La confiance retrouvée de la Russie dans son destin de puissance mondiale est le fruit de la volonté de Vladimir Poutine de redéfinir totalement une politique étrangère normalisée avec ses voisins, moins « européenne » que par le passé et davantage tournée vers l’Asie.
Avant-propos - Russie : la confiance retrouvée
Russia: Renewed Confidence
Russia’s renewed confidence in its future as a world power results from Vladimir Putin’s desire to establish a less Europe-focused foreign policy with regard to his neighbours, and one that looks more towards Asia.
« La disparition de l’URSS est la plus grande catastrophe géopolitique du XXe siècle. » Ce propos de Vladimir Poutine aura été compris hors de son pays comme l’expression d’une nostalgie, voire du regret pour l’Empire disparu. Parfois même comme une allusion à l’action future. Ces interprétations excessives négligent l’essentiel, le désarroi du Président russe devant le nouveau paysage politique, une Russie dévastée, livrée au chaos intérieur et inexistante sur le plan international. En 2017 ce discours appartient au passé. Ce que dit désormais Vladimir Poutine, c’est la confiance que lui inspire le redressement russe, particulièrement sur la scène du monde où le pays a retrouvé son statut de puissance.
Pour comprendre ce passage du désarroi à la confiance retrouvée, il n’est pas inutile de considérer les objectifs que se fixe la Russie dans le domaine international, et leur hiérarchie. Ils figurent dans « la définition de la politique étrangère de la Fédération de Russie » approuvée par le Président russe et rendue publique le 30 novembre 2016. Premier domaine de l’intérêt national russe, « l’Étranger proche », terme forgé en 1991 pour définir l’ensemble des États souverains issus de l’Empire soviétique et séparés de la Russie par la « catastrophe géopolitique ». Ensuite, la Communauté des États indépendants (CEI) définie par Boris Eltsine comme la forme institutionnelle de l’Étranger proche, puis la Communauté économique eurasiatique. Les relations avec le monde occidental viennent en quatrième position, suivies par l’ensemble de l’Arctique et la zone Asie-Pacifique et ensuite seulement par le Moyen-Orient.

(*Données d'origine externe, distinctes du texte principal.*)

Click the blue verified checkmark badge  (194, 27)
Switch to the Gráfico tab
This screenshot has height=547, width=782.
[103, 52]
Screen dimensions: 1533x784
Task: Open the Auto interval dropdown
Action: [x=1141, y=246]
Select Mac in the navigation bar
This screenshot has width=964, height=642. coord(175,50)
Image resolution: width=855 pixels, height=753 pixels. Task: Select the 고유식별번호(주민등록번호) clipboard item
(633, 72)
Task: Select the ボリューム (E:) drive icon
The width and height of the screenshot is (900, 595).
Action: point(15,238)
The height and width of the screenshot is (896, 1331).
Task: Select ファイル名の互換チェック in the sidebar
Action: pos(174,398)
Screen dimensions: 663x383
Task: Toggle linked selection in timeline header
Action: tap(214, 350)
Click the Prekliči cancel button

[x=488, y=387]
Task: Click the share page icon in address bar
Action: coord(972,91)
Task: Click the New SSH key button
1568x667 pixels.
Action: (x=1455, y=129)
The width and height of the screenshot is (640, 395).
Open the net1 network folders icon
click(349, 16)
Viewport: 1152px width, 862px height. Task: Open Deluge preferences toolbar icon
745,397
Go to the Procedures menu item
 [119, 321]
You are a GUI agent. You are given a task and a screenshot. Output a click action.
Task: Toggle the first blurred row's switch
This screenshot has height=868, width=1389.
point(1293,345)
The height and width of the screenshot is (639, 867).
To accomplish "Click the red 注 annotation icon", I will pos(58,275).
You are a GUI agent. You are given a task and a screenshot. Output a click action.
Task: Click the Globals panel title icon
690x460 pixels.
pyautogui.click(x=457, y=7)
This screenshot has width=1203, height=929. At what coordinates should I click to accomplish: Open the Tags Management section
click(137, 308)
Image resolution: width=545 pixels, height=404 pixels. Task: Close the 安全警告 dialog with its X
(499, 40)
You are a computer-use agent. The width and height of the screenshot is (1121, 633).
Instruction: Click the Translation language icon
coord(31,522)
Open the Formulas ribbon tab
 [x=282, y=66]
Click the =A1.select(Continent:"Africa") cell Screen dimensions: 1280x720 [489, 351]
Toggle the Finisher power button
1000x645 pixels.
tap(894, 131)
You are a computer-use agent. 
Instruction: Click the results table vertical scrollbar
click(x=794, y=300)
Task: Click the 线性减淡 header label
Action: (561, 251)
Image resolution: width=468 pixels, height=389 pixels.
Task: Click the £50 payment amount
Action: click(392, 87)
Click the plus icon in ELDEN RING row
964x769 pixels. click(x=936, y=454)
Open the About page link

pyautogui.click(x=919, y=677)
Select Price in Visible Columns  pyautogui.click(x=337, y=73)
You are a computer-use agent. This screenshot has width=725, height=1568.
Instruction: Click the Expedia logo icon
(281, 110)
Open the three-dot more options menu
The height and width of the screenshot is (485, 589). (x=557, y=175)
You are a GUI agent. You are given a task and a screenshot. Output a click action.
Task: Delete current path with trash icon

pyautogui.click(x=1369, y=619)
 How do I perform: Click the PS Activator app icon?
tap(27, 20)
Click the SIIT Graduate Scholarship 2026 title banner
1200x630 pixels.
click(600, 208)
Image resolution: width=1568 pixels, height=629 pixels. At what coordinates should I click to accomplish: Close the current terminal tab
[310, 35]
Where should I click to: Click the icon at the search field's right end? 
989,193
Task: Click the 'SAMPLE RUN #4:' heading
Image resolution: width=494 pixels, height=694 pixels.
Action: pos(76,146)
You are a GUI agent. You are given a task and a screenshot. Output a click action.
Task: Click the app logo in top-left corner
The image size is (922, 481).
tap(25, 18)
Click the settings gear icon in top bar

L’assurance que manifeste désormais Poutine tient au constat que le bouleversement de l’équilibre mondial des dernières années a ouvert aux ambitions russes de nouvelles possibilités. Tout d’abord, le monde unipolaire qui avait succédé à la guerre froide, et où la Russie n’avait pas trouvé place, a disparu, il a été remplacé par un monde multipolaire, caractérisé par l’irruption de la Chine, de l’Inde et d’autres pays d’Asie. La puissance n’est plus seulement américaine ou occidentale. Cet élargissement du monde à l’Asie a entraîné en Russie un changement d’orientation géopolitique lié à une perception nouvelle de sa nature, de son statut international et de ses intérêts. Depuis l’ouverture de la Russie sur l’extérieur, il y a plus de trois siècles, elle s’était toujours perçue comme pays situé aux confins de l’Europe, dont la vocation était de se rapprocher de l’Europe et de s’européaniser. Cette conception a été bousculée par l’entrée en scène de l’Asie, et à une préhension nouvelle du monde occidental, celle d’un monde en crise. Cette réévaluation qui concerne particulièrement l’Europe – incertaine aujourd’hui de son identité, de sa culture et de ses racines – a eu pour conséquence le basculement de la diplomatie russe vers l’Asie. Dans un premier temps, au début du siècle et dans les premiers mandats de Vladimir Poutine, ce fut une réorientation surtout tactique, moyen de chantage sur l’Occident. Désormais, la Russie assume aussi son destin, sa nature asiatique. La partie asiatique du pays, longtemps considérée comme un « boulet », un monde barbare, est perçue comme une chance. C’est sur elle que la Russie prend appui pour se réorienter, accepter un destin asiatique et se développer. La Russie a trouvé en Asie un partenaire qu’elle a longtemps cru lui être un dangereux concurrent, que Staline lui-même craignait, c’est la Chine. Ce pays est aujourd’hui pour la Russie un grand partenaire économique et un grand investisseur. Moscou et Pékin qui, il y a peu encore, se défiaient autour de projets grandioses, la Route de la soie des Chinois et la Communauté économique d’Eurasie portée par Moscou cherchent désormais à les combiner et à coopérer.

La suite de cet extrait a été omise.